Hammamet: un gigantesco Favino “circondato da nani”

Gianni Amelio mette in scena gli ultimi mesi di vita di Bettino Craxi

Gianni Amelio mette in scena una delle più controverse pagine della politica italiana dando risalto al lato intimista ed umano del “personaggio” piuttosto che a quello più specificatamente politico.

Gli ultimi mesi di vita di Bettino Craxi sono infatti analizzati dal punto di vista della sua quotidianità, all’interno della casa-rifugio ad Hammamet. Amelio però, sceglie di non perdersi in inutili giudizi di parte ma preferisce lasciare ad ogni spettatore la libertà di uscire dalla sala con le convinzioni politiche pregresse con le quali è entrato al cinema.
Quella a cui assistiamo infatti, è un’opera minimale priva di brio, senza colpi di scena, nella quale non succede quasi niente, ma che viene resa tuttavia interessante dall’interpretazione maniacalmente eseguita da un gigantesco Pierfrancesco Favino.
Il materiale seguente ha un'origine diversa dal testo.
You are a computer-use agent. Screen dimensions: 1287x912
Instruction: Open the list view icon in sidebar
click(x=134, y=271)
Se non fosse per l’incanto derivante dalla perfetta fusione tra attore e personaggio, il film potrebbe infatti risultare piuttosto noioso, ed alcune buone scelte stilistiche, come dei bellissimi movimenti di macchina che si avvicinano a dei piani sequenza (la corsa iniziale dei ragazzini tunisini o alcuni momenti nel giardino della villa) non basterebbero certo a giustificarne la visione.

Di Craxi, certa stampa diceva: “Un uomo di una grandissima levatura politica, circondato da un esercito di nani”. In questo film avviene la stessa cosa; sullo schermo infatti possiamo ammirare un immenso Favino che purtroppo è circondato da attori “nani” che rendono mediocre una pellicola che avrebbe avuto tutt’altre ambizioni.
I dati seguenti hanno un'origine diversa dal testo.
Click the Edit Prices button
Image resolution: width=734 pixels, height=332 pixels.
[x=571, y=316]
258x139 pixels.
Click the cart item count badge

Fausto, il figlio dell’ormai morto ex compagno di partito Vincenzo, ad esempio, viene interpretato da Luca Filippi in maniera così didascalica che sembra di assistere ad un saggio di fine anno di una scuola di recitazione e, ad eccezione di Livia Rossi che interpreta la figlia di Craxi, che fa il suo lavoro in modo non eccelso ma più che dignitoso, anche gli altri attori non sono da meglio. Favino invece è un’altra cosa. È la sublimazione dell’arte attoriale che si manifesta davanti ai nostri occhi; è la fusione totale tra attore e personaggio, e lo è, non soltanto per l’incredibile somiglianza fisica, i cui meriti vanno al reparto trucco ed fx (effetti speciali), ma lo è per la perfetta aderenza ai gesti, al modo di parlare e soprattutto al coinvolgimento umano ed emotivo che lo rendono non più soltanto un mero imitatore, ma un personaggio vero, credibile, vivo.

Sembra quasi di assistere ad un documentario recitato da un redivivo Craxi che interpreta sé stesso e non si ha mai il senso di trovarci davanti ad una manieristica imitazione.
Tutto ciò è anche grazie alla scrittura di una sapiente sceneggiatura che, per restare aderente al personaggio ritratto sullo schermo, ci presenta dei lunghi dialoghi e dei bellissimi monologhi che danno l’opportunità a Favino di completare il suo processo di mimesi con il personaggio rappresentato fino a toccare le sue più profonde corde emotive. In uno di questi monologhi infatti riesce a partire da uno stato di apparente quiete fino a farsi uscire le lacrime dagli occhi senza nessun trucco di scena e senza mai staccare la macchina da presa.

È un film quindi, che ruota quasi esclusivamente attorno ad un attore che si staglia al centro di un prodotto mediocre circondato da pseudo attori “nani”.
Ed è un vero peccato. Anche se la storia ha una forte valenza territoriale perché tratta gli “affari” di casa nostra, questa pellicola resta un’occasione sprecata per far tornare “grande”, a livello internazionale, il cinema italiano.